Development of SSR Markers - BLAST algorithm

BLAST algorithm

5. DISCUSSION

5.1 Development of SSR Markers

SSR markers have become the markers of choice for plant genetics and breeding applications. Despite the fact that hundreds of SSR markers have been isolated in chickpea using SSR- enriched library (Hüttel et al. 1999; Sethy et al. 2006a, 2006b; Winter et al. 1999) or BAC end sequence (Lichtenzveig et al. 2005) approaches, the narrow genetic background of cultivated chickpea germplasm demands the development of SSR markers in large number so that these can be used in chickpea genetics and breeding. With an objective of enriching the SSR marker repertoire, a SSR enriched library for GA and TAA repeat motifs was constructed from C. arietinum ICC 4958 genotype, which is being used as a reference genotype for developing genomic and genetic resource by the chickpea community.

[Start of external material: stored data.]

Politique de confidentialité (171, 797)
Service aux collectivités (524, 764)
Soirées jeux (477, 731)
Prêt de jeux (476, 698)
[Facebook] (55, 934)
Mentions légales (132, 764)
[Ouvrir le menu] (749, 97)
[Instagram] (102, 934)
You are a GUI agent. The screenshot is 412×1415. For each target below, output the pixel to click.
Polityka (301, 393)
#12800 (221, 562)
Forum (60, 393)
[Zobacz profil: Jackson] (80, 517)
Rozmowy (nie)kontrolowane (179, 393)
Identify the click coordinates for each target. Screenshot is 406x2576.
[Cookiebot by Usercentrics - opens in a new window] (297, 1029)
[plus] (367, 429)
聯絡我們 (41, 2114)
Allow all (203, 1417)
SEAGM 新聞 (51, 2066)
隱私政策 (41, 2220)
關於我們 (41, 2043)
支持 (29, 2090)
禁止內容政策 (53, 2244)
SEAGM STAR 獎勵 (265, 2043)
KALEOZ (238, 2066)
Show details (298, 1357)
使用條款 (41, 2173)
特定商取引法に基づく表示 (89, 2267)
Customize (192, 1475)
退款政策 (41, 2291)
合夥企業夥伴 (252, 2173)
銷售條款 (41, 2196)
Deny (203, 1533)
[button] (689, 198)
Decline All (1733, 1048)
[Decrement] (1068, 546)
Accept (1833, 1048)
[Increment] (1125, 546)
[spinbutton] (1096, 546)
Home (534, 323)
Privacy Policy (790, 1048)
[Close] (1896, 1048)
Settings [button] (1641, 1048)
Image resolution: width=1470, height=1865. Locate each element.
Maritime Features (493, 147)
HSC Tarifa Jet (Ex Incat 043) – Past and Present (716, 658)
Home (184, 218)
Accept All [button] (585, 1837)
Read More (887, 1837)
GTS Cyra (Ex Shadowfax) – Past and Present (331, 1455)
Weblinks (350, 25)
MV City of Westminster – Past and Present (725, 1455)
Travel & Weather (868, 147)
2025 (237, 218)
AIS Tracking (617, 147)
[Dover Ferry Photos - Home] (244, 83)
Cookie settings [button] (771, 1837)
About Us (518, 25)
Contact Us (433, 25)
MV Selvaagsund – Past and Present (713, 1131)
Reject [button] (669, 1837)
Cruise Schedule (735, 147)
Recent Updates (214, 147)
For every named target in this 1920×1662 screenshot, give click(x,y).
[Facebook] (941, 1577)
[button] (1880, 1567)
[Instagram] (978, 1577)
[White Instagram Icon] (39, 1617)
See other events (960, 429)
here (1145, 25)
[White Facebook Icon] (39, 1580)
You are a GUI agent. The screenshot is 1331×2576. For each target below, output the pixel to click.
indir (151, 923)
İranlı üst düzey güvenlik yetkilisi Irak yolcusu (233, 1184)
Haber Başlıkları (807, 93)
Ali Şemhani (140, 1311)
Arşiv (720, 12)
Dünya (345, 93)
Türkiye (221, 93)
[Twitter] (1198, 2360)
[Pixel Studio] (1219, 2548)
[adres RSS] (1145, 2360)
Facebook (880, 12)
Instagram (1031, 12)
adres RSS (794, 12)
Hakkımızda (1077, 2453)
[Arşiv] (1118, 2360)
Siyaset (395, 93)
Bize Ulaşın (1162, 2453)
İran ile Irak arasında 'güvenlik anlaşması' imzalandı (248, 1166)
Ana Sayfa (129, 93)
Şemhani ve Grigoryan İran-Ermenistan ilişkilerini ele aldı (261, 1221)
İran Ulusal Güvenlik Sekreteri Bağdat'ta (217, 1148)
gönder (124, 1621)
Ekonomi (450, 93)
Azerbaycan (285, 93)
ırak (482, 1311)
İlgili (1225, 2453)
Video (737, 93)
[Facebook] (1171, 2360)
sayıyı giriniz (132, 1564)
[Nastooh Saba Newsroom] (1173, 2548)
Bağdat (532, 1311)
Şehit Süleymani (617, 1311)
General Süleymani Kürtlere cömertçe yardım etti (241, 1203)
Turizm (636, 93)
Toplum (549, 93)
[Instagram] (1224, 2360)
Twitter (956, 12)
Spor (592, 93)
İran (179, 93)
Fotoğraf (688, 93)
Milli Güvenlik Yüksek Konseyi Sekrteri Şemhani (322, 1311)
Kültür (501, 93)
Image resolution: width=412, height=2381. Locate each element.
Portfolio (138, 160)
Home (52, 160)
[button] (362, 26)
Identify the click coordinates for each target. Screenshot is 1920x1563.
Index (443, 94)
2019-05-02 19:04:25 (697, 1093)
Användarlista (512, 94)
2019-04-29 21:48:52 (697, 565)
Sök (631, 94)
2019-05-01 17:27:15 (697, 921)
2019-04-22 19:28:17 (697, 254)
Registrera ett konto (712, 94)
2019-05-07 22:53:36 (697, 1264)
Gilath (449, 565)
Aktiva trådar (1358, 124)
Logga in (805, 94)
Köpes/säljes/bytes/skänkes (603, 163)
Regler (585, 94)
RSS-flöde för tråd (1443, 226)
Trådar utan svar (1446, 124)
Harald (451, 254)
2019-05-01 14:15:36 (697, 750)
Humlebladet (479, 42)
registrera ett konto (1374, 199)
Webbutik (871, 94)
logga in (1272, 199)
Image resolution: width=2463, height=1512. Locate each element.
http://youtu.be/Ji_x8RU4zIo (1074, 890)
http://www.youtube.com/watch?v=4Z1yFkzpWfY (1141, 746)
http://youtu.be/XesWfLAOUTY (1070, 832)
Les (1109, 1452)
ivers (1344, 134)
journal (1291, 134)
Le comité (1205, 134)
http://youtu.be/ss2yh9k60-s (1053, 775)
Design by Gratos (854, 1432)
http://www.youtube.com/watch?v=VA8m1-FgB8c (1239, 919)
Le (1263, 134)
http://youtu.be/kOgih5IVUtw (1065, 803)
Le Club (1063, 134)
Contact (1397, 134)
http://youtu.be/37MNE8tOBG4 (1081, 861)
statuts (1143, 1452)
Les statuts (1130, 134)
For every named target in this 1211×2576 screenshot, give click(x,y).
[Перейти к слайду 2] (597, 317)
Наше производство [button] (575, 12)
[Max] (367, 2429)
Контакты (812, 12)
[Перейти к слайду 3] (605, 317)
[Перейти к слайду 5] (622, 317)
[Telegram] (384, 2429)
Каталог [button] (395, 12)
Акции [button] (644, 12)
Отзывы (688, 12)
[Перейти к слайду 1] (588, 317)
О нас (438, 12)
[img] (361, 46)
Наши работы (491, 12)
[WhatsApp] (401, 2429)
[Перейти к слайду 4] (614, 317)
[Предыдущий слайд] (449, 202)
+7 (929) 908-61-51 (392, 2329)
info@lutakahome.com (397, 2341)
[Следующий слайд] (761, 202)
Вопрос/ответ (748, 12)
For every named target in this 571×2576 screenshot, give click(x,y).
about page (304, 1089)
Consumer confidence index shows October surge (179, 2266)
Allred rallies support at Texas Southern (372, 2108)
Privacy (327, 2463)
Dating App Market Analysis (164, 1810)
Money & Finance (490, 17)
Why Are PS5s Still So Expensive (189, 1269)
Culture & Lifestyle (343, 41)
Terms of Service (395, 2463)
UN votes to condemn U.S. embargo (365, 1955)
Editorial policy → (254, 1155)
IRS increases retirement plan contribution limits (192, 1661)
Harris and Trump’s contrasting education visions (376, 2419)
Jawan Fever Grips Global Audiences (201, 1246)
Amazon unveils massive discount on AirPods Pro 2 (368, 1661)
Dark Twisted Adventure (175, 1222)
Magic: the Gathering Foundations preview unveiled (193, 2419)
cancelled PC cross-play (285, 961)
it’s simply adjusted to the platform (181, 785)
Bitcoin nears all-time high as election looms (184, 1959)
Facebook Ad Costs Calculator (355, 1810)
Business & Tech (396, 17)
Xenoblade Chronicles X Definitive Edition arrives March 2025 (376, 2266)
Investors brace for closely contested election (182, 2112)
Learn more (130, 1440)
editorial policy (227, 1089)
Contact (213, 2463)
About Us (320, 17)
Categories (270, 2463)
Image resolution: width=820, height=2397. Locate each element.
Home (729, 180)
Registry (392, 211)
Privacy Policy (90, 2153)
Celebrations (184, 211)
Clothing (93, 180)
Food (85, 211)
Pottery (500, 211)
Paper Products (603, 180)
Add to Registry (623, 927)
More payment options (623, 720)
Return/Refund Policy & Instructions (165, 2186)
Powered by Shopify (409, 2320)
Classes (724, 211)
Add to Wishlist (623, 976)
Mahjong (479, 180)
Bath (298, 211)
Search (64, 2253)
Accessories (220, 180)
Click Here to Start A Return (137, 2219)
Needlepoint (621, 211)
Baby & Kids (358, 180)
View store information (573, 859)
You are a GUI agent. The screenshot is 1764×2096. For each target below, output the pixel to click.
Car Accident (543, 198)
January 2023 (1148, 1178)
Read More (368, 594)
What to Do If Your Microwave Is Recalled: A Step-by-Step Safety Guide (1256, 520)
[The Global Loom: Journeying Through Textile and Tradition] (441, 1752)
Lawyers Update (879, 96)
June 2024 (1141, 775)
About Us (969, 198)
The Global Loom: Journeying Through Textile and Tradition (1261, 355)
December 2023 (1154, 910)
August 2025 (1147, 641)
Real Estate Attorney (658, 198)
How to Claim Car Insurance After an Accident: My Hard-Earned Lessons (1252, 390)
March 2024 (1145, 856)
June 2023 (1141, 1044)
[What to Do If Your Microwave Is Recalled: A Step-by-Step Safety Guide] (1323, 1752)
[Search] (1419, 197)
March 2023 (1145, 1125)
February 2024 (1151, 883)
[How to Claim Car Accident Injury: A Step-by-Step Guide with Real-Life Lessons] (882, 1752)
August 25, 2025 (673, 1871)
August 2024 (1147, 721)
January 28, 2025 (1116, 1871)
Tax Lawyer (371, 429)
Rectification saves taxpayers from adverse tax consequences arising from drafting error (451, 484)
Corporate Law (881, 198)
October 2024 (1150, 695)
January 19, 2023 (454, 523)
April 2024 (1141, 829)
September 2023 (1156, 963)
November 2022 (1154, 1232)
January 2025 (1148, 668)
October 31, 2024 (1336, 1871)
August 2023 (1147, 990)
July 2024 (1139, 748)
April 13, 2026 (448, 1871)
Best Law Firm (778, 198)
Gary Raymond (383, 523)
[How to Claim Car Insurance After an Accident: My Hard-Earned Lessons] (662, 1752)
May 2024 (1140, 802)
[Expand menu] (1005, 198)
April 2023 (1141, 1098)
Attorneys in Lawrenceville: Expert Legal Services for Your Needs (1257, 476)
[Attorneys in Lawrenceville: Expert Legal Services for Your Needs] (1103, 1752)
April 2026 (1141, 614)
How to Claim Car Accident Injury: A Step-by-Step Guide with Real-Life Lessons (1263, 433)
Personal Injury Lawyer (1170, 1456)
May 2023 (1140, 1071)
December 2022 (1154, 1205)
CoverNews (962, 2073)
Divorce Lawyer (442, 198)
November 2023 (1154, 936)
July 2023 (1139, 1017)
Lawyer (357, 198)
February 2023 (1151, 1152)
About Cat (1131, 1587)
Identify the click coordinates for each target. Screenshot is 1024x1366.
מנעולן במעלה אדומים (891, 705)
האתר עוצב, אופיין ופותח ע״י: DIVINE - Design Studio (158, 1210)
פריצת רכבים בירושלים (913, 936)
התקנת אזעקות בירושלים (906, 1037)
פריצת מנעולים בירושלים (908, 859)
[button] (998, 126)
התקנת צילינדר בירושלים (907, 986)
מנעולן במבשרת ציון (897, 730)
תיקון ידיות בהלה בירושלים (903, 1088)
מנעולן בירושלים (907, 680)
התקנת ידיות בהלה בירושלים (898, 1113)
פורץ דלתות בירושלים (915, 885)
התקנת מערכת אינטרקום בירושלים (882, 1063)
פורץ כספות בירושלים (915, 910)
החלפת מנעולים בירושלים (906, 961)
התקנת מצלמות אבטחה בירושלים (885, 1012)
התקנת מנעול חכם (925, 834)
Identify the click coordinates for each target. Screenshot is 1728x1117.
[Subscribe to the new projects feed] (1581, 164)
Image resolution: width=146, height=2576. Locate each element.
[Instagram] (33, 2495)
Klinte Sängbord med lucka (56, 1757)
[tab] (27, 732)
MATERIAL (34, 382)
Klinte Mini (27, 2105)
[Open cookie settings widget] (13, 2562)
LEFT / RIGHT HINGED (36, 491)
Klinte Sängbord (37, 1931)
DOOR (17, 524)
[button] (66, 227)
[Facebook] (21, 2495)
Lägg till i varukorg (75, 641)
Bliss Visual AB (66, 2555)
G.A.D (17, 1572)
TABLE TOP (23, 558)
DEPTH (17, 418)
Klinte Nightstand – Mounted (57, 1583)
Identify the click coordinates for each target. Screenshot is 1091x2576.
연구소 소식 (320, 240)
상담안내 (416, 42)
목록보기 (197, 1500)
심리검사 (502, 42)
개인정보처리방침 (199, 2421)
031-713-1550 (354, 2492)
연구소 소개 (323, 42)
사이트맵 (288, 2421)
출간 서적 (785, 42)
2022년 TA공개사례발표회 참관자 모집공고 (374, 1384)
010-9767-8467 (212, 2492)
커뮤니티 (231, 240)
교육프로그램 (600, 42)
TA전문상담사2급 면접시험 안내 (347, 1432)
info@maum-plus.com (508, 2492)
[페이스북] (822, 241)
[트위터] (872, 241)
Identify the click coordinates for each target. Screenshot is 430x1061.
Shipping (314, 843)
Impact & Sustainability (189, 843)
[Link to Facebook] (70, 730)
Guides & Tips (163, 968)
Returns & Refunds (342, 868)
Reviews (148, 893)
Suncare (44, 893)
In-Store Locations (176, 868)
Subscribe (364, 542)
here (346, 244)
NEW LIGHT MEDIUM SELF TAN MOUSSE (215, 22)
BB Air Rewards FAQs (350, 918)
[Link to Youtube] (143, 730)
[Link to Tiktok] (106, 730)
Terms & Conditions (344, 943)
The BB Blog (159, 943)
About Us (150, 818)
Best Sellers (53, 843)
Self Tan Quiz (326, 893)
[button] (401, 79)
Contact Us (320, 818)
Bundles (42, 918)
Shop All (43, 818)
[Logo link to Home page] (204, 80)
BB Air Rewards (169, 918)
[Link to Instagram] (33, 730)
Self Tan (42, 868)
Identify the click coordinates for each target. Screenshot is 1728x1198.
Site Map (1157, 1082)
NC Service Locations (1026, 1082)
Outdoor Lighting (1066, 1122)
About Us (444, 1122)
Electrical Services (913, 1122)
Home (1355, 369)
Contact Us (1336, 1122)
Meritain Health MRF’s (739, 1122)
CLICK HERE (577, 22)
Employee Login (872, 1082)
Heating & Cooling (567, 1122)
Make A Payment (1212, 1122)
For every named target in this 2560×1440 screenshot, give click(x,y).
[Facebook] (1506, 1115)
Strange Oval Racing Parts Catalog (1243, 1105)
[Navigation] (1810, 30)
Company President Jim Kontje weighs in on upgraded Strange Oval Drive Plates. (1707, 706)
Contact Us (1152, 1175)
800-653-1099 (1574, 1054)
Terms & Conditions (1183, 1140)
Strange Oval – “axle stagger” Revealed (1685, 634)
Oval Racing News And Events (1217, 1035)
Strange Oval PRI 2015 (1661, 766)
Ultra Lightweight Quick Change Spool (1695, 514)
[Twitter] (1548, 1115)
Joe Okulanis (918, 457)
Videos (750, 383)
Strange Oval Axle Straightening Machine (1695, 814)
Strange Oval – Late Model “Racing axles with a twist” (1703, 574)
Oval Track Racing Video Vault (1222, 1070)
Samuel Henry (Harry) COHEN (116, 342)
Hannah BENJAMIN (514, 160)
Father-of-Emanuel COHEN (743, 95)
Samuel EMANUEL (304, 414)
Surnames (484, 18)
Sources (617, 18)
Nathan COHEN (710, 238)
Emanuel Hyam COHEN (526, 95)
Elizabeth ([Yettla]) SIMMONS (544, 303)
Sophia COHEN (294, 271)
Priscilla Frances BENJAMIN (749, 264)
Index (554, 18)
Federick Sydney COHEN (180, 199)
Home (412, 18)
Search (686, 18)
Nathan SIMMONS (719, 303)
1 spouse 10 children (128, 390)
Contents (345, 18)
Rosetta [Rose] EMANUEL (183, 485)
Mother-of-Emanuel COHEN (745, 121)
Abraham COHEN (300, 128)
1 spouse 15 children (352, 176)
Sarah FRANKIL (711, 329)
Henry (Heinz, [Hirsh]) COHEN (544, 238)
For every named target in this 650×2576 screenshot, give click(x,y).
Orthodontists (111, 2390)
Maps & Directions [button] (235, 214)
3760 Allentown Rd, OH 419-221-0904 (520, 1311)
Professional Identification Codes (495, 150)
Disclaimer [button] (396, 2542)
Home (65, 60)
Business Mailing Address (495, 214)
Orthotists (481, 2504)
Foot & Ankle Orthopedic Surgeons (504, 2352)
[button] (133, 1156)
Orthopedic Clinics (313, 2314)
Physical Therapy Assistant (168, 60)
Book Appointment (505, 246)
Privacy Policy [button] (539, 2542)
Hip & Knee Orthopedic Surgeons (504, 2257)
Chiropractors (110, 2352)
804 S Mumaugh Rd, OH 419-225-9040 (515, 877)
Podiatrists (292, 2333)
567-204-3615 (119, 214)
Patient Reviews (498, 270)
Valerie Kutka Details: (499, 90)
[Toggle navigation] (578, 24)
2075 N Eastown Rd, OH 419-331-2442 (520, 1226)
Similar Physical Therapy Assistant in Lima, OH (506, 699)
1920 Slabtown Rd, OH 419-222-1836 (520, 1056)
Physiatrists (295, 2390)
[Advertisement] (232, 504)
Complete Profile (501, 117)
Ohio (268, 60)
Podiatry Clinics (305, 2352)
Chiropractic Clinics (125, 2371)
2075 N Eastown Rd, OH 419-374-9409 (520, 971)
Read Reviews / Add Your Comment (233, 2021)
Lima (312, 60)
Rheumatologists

Sequencing of 307 putative SSR positive clones yielded 457 non-redundant genome survey sequences (GSSs) of which 299 (65.4%) GSSs provided 643 SSRs. While comparing the SSR-enrichment efficiency with other studies like groundnut where 490 SSRs were found in 720 SSR positive clones (68%) (Cuc et al. 2008), the present study also showed SSR isolation efficiency at the rate of 65%. In terms of different classes of SSRs, tri-nucleotide (40%) and di-nucleotide (39%) motifs constituted the major proportion of SSRs followed by mono-nucleotides (16%) and tetra-nucleotide (3%). Similar kind of distribution of different

152

SSR classes was observed in different SSR isolation studies in chickpea (Hüttel et al. 1999; Winter et al. 1999; Lichtenzveig et al. 2005). While comparing the abundance of different SSR motifs, TAA/ATT repeats were found more abundant followed by GA/CT. These observations are not surprising because: (1) the library was enriched for TAA and GA repeat motifs, and (2) TAA repeat motifs have been reported abundant in earlier studies in chickpea (Hüttel et al. 1999; Winter et al. 1999; Lichtenzveig et al. 2005) as well as other legume or plant species such as, soybean (Akkaya et al. 1992; Cregan et al. 1994), Medicago (Mun et al. 2006), tomato (Smulders et al. 1997) and pine (Echt and May- Marquardt 1997). This was also illustrated in a comparative study on SSRs in ESTs of different legume and cereal species (Jayashree et al. 2006) and in silico sequence analysis among some cereal species (Varshney et al. 2002).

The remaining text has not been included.